Another of those “woke up and suddenly started thinking about this” sort of things…

Yesterday, I was in on a call yesterday discussing potential projects around an “intelligent” automated short answer question marking system that could be plugged in to a Jupyter notebook environment (related approach here).

Somewhen towards the end of last year, I did a quick sketch of a simple marker support tool that does quick pairwise similarity comparisons between sentences in a submitted answer and a specimen answer. (The report can report on all pairwise comparisons or just the betst matching sentence in the specimen compared to to the submitted text.)

One issue with this is the need to generate the specimen text. This is also true for developing or training intelligent automated markers that try to match submitted texts against specimen texts.

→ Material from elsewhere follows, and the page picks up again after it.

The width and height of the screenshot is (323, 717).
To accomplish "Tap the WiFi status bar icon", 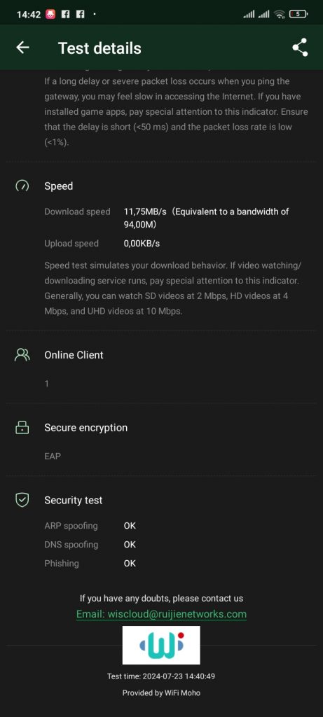I will pyautogui.click(x=279, y=14).
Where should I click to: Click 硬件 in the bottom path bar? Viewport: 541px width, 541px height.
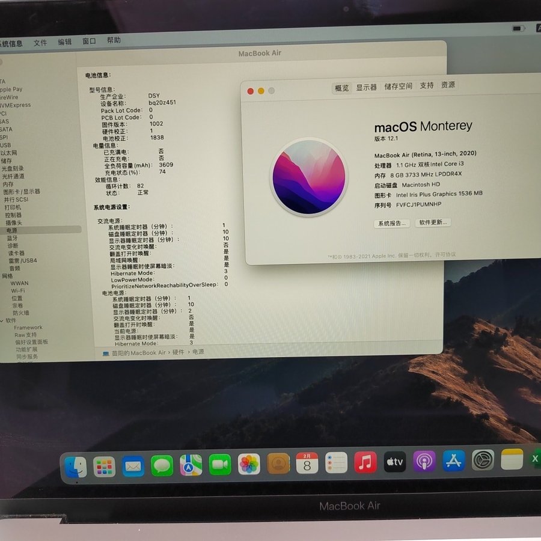(x=179, y=352)
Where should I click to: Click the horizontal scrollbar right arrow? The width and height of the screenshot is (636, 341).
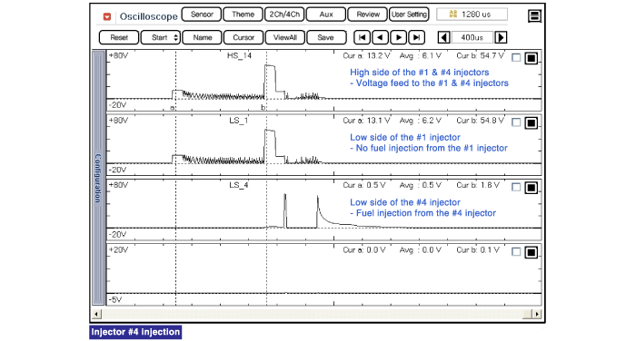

As part of the developmnet, or training, process, automated marking tools may also require a large number of sample texts to train the system on. (My simple marker support simularity tool doesn’t: it’s there purely to help a marker cross-reference sentences in a text with sentences in the sample text.)

So… this is what I woke up wondering: if we set a question in a data analysis context, asking students to interpret a chart or comment on a set of reported model parameters, can we automatically generate the text from the data, which is to say, from the underyling chart object or model parameters.

I’ve touched on this before, in a slightly different context, specifically creating text desciptions of charts as an accessibility support measure for visually impaired readers (First Thoughts on Automatically Generating Accessible Text Descriptions of ggplot Charts in R), as well as more generally (for example, Data Textualisation – Making Human Readable Sense of Data.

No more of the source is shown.